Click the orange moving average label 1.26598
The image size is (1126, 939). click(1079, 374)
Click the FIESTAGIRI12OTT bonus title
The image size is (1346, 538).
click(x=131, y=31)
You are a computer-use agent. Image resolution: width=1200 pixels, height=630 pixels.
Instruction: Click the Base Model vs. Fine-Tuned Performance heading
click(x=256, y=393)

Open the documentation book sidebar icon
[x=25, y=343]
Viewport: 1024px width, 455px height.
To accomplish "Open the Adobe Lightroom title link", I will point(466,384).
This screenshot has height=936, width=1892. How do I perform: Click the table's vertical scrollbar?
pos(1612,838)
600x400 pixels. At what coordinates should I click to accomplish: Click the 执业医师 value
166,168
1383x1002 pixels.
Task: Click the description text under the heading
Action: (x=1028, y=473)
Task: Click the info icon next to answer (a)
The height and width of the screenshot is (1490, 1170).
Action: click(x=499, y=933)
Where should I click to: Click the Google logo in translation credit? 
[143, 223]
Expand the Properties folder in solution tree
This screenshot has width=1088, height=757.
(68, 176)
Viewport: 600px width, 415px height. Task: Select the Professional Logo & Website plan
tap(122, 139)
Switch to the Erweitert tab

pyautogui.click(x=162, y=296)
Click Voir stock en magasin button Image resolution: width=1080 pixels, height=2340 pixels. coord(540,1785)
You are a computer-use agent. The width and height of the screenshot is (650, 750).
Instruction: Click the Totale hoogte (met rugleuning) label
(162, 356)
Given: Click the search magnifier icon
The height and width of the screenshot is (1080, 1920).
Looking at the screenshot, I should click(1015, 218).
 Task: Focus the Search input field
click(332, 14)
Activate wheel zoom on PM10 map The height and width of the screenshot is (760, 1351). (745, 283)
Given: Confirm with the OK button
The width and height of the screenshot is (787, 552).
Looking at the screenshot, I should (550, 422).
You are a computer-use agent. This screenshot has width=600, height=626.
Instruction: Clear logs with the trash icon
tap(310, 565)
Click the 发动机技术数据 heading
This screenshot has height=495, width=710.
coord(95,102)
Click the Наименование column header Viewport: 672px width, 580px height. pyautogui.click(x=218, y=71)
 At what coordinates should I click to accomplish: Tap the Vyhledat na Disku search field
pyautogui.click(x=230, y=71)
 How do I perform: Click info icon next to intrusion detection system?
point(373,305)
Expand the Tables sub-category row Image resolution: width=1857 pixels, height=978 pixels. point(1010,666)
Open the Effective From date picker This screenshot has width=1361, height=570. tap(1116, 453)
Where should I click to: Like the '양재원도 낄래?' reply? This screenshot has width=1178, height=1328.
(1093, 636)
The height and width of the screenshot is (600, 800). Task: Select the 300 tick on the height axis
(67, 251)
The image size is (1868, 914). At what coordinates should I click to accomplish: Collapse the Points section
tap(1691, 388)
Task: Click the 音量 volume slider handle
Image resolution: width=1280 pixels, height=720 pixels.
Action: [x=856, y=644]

Try it
Figure out how many lines of the data above include "agent", then give the number and nothing more.

Written answer
3